▸ **Passage to read**:
From time to time we may compare the estimated returns of the Trust
(which may show performance net of the expenses and charges the Trust
would have incurred) and returns over specified periods of other similar
trusts we sponsor in our advertising and sales materials, with (1)
returns on other taxable investments such as the common stocks
comprising various market indexes, corporate or U.S. Government bonds,
bank CDs and money market accounts or funds, (2) performance data from
Morningstar Publications, Inc. or (3) information from publications such
as Money, The New York Times, U.S. News and World Report, BusinessWeek,
Forbes or Fortune. The investment characteristics of the Trust differ
from other comparative investments. You should not assume that these
performance comparisons will be representative of the Trust's future
performance. We may also, from time to time, use advertising which
classifies trusts according to capitalization and/or investment style.

Page 13


                   The Sponsor's Profits

We will receive a gross sales commission equal to the maximum
transactional sales charge per Unit of the Trust less any reduction as
stated in "Public Offering." We will also receive the amount of any
collected creation and development fee. Also, any difference between our
cost to purchase the Securities and the price at which we sell them to
the Trust is considered a profit or loss (see Note 2 of "Schedule of
Investments"). During the initial offering period, dealers and others
may also realize profits or sustain losses as a result of fluctuations
in the Public Offering Price they receive when they sell the Units.

In maintaining a market for the Units, any difference between the price
at which we purchase Units and the price at which we sell or redeem them
will be a profit or loss to us.

                   The Secondary Market

Although not obligated, we intend to maintain a market for the Units
after the initial offering period and continuously offer to purchase
Units at prices based on the Redemption Price per Unit.

(Dataset excerpt)
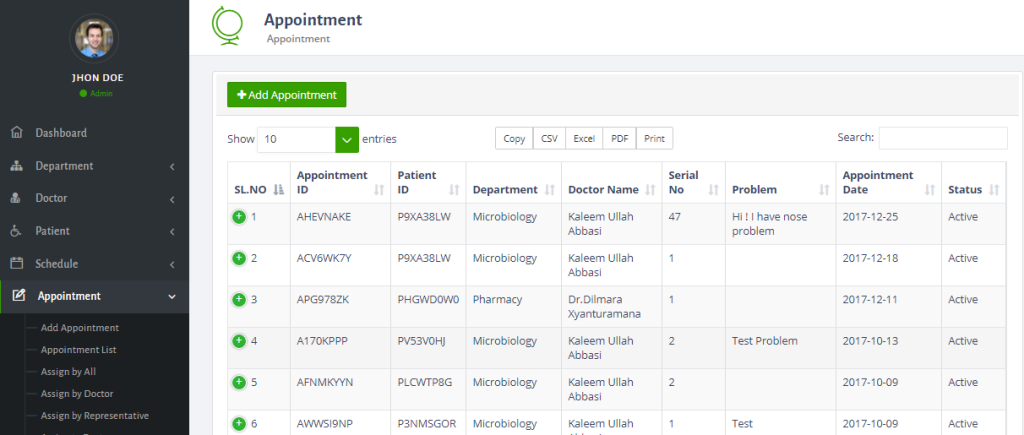This screenshot has width=1024, height=435.
Task: Select Assign by Doctor submenu item
Action: point(76,393)
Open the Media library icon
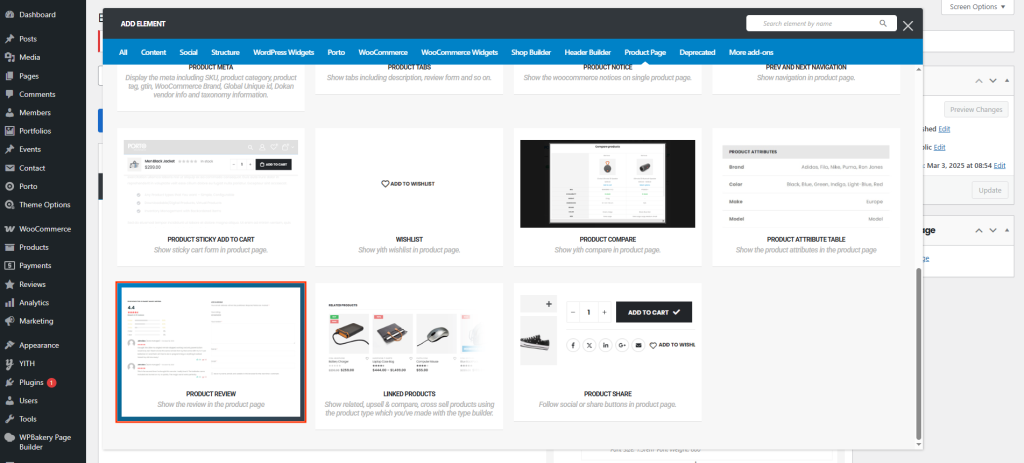The image size is (1024, 463). (9, 57)
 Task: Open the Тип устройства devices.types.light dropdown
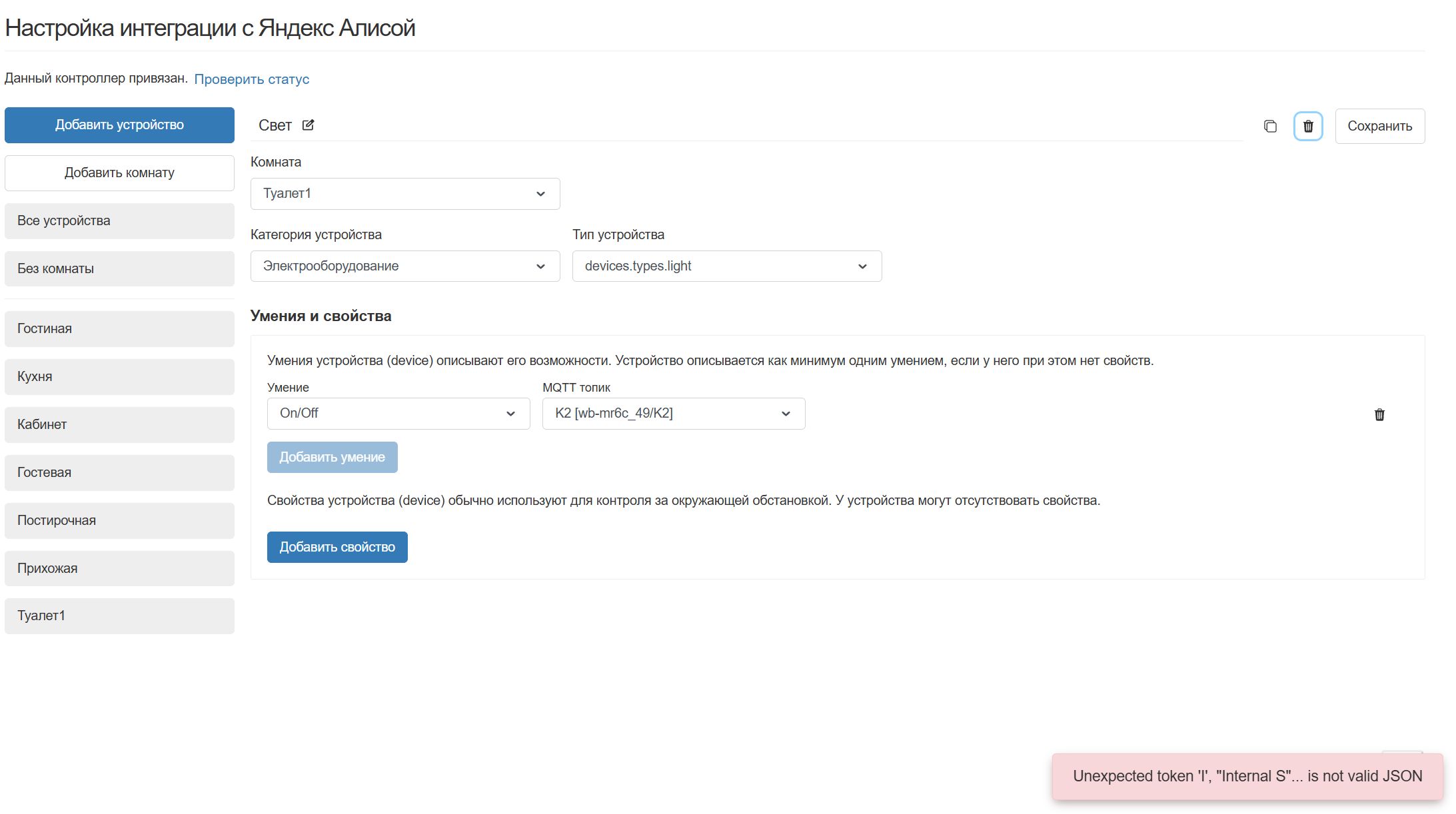coord(726,266)
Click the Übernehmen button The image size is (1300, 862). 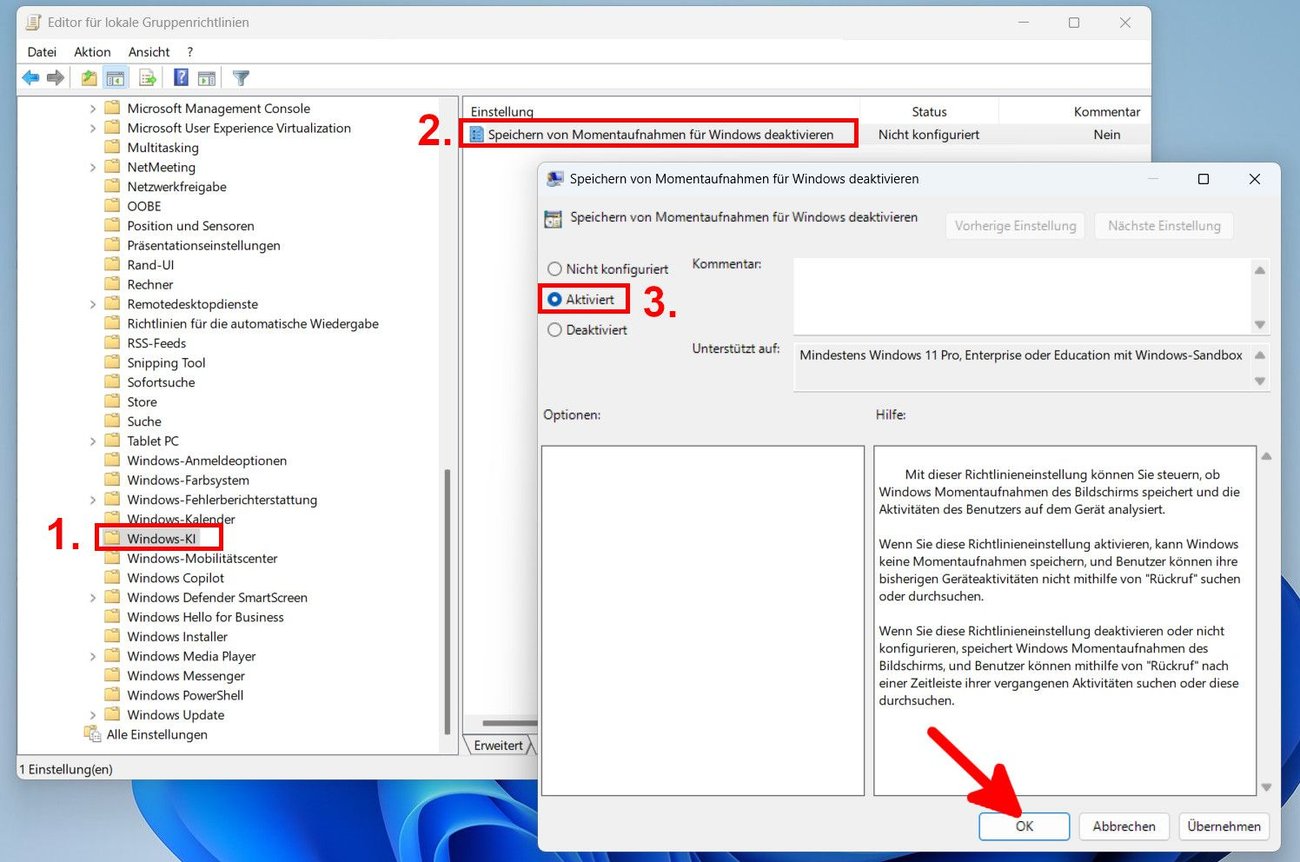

▸ **Stated exercise 1**: Can you write out the passage on the Trust's performance comparisons, the Sponsor's profits and the secondary market in full, word for word?
▸ **Stated exercise 2**: Can you update the dataset excerpt listing above so that every "button" becomes "control", with everything else unchanged and the pictures omitted?

▸ **Result 1**:
From time to time we may compare the estimated returns of the Trust
(which may show performance net of the expenses and charges the Trust
would have incurred) and returns over specified periods of other similar
trusts we sponsor in our advertising and sales materials, with (1)
returns on other taxable investments such as the common stocks
comprising various market indexes, corporate or U.S. Government bonds,
bank CDs and money market accounts or funds, (2) performance data from
Morningstar Publications, Inc. or (3) information from publications such
as Money, The New York Times, U.S. News and World Report, BusinessWeek,
Forbes or Fortune. The investment characteristics of the Trust differ
from other comparative investments. You should not assume that these
performance comparisons will be representative of the Trust's future
performance. We may also, from time to time, use advertising which
classifies trusts according to capitalization and/or investment style.

Page 13


                   The Sponsor's Profits

We will receive a gross sales commission equal to the maximum
transactional sales charge per Unit of the Trust less any reduction as
stated in "Public Offering." We will also receive the amount of any
collected creation and development fee. Also, any difference between our
cost to purchase the Securities and the price at which we sell them to
the Trust is considered a profit or loss (see Note 2 of "Schedule of
Investments"). During the initial offering period, dealers and others
may also realize profits or sustain losses as a result of fluctuations
in the Public Offering Price they receive when they sell the Units.

In maintaining a market for the Units, any difference between the price
at which we purchase Units and the price at which we sell or redeem them
will be a profit or loss to us.

                   The Secondary Market

Although not obligated, we intend to maintain a market for the Units
after the initial offering period and continuously offer to purchase
Units at prices based on the Redemption Price per Unit.

▸ **Result 2**:
This screenshot has width=1024, height=435.
Task: Select Assign by Doctor submenu item
Action: point(76,393)
Open the Media library icon
The image size is (1024, 463). (9, 57)
 Task: Open the Тип устройства devices.types.light dropdown
coord(726,266)
Click the Übernehmen control The image size is (1300, 862). 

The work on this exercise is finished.